Folk people are the best kind of people.

There’s no group of humans I would rather spend a week with, and I am not even exaggerating when I say that. Sidmouth Folk Week, in the years I have been attending, has opened my eyes to the greatness of festivals, at the same time that the idea of any other festival has sent me running and screaming in the other direction. You do get dodgy loos at folk festivals – you get dodgy loos pretty much any place that people gather – and no amount of dressing it up will disguise the fact that you are still living under canvas for much longer than any reasonable person would want to do so, but there is more to Sidmouth than those two minor issues. If you’re looking for a good time, you would do much worse than heading down to Devon for the first week of August.

 

1. The People

I have met some of the kindest people I ever knew at Sidmouth Folk Week and as it is the sort of place that folks go to year after year, you’re sure to meet them again eventually. No one at Sidmouth is in a hurry and everyone has time for each other. You can get chatting to someone at a gig and then you see them every single day for the rest of the week, completely by accident, but almost without fail. Don’t ask how it works – it’s some kind of special Sidmouth Law or something, that you can see the same fifty people every day in a place that is teeming with literally thousands.

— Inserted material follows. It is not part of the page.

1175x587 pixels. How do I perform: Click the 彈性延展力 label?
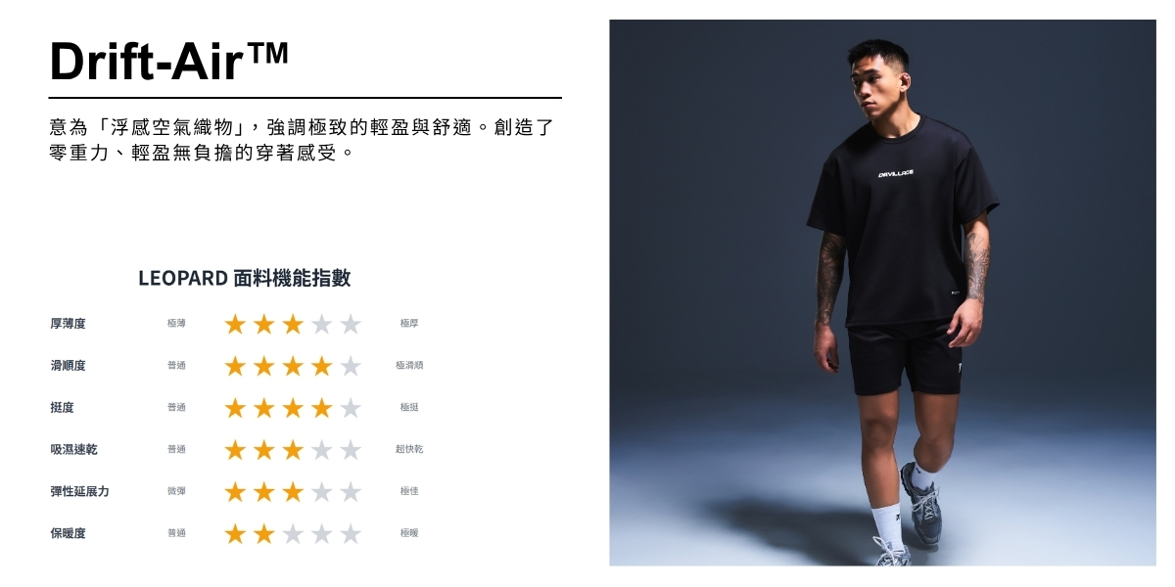tap(79, 491)

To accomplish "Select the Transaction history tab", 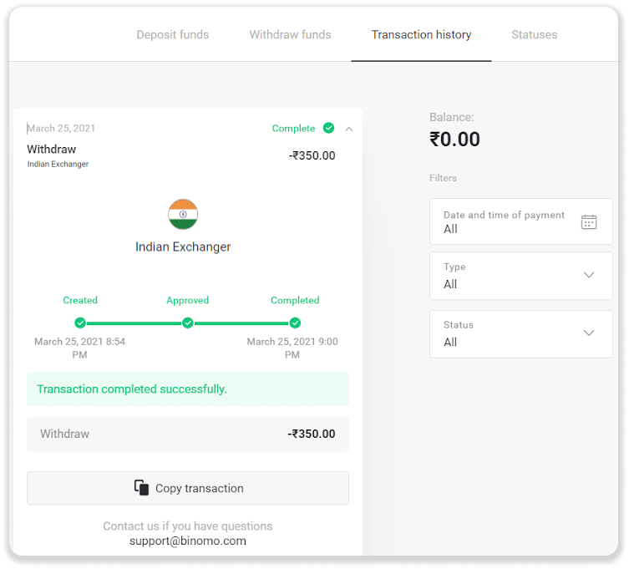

We’ve adopted a great many new friends over the years, from Lemonade Guy (who makes excellent lemonade, coincidentally) to Knitting Lady to Smoking Hippie Lady, Cute Old Dancing Couple and Sidmouth Santa. As you can tell, you don’t really get to know much about these people – including their names – but that doesn’t matter; for one week of the year, they are there all around you and you start to care about them. If you see them again the next year, it is a mega bonus. Sometimes, they even remember you too.

 

2. The Location

We’ve both been to Normal Sidmouth, the sleepy little town that exists for fifty one weeks of the year. It is a nice enough place, if you don’t want to do anything except walk by the sea or eat fish and chips, but it isn’t exactly jumping. It is a popular holiday destination for people of a certain advanced age and that is easy to believe when you are there in mid October.

For the other week of the year, Sidmouth is a whole different creature. The folk week is one of the biggest in the world and it definitely shows. The entire place embraces the festival and the venues are all over town. On sunny days, people spill out onto the beach and up into the pleasure gardens on the clifftops. I doubt there are many other festivals that offer that opportunity.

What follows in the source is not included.